Add `SafeProcessor` wrapper #34647

rdner · 2023-02-22T14:47:16Z

What does this PR do?

Each processor might end up in multiple processor groups. Every group has its own Close that calls Close on each processor of that group which leads to multiple Close calls on the same processor.

If the SafeProcessor wrapper was not used,
the processor would have to handle multiple Close calls with adding sync.Once in its Close function.

We make it easer for processor developers and take care of it in the processor registry instead.

Why is it important?

Our customers could see panics in logs which makes it noisy.
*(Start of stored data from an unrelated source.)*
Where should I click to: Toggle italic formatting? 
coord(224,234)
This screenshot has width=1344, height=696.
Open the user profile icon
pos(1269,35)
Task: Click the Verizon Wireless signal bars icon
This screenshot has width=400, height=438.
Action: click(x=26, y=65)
Also, there are reports of higher impact:

Checklist

My code follows the style guidelines of this project
I have commented my code, particularly in hard-to-understand areas
~~- [ ] I have made corresponding changes to the documentation~~
~~- [ ] I have made corresponding change to the default configuration files~~
I have added tests that prove my fix is effective or that my feature works
I have added an entry in CHANGELOG.next.asciidoc or CHANGELOG-developer.next.asciidoc.

How to test this PR locally

Unfortunately, it's very difficult to reproduce the panic described in the issue, it seems to be a result of some kind of race condition on Beats shutting down.
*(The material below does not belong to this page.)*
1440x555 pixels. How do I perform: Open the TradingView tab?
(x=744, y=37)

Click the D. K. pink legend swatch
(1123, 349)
The change is covered with unit tests and I made sure that a simple processor with the following config still works and there is no regression:

filebeat.inputs:
  - type: filestream
    id: my-filestream-id
    enabled: true
    paths:
      - "metadata-panic/logs/log*.ndjson"
    processors:
      - add_fields:
          target: project
          fields:
            name: myproject
            id: 'UNIQUE_VALUE'

path.data: "metadata-panic/data"
logging:
  level: debug
output.console:
  enabled: true

and I got this event published:

{
  "@timestamp": "2023-02-23T10:33:22.673Z",
  "@metadata": {
    "beat": "filebeat",
    "type": "_doc",
    "version": "8.8.0"
  },
  "log": {
    "offset": 32170800,
    "file": {
      "path": "metadata-panic/logs/log1.ndjson"
    }
  },
  "message": "{\"data\": \"sample\"}",
  "input": {
    "type": "filestream"
  },
  "project": {
    "name": "myproject",
    "id": "UNIQUE_VALUE"
  },
  "agent": {
    "ephemeral_id": "926e973d-f35b-4f1e-95aa-6b9cf239e21c",
    "id": "2f6fa2ce-1a37-4259-91e8-1df581639d07",
    "name": "MacBook-Pro.localdomain",
    "type": "filebeat",
    "version": "8.8.0"
  },
  "ecs": {
    "version": "8.0.0"
  },
  "host": {
    "name": "MacBook-Pro.localdomain"
  }
}

Note

"project": {
    "name": "myproject",
    "id": "UNIQUE_VALUE"
  }

Related issues

Closes add_kubernetes_metadata panics when a Beat shuts down #34219

Each processor might end up in multiple processor groups. Every group has its own `Close` that calls `Close` on each processor of that group which leads to multiple `Close` calls on the same processor. If the `SafeProcessor` wrapper was not used, the processor would have to handle multiple `Close` calls with adding `sync.Once` in its `Close` function. We make it easer for processor developers and take care of it in the processor registry instead.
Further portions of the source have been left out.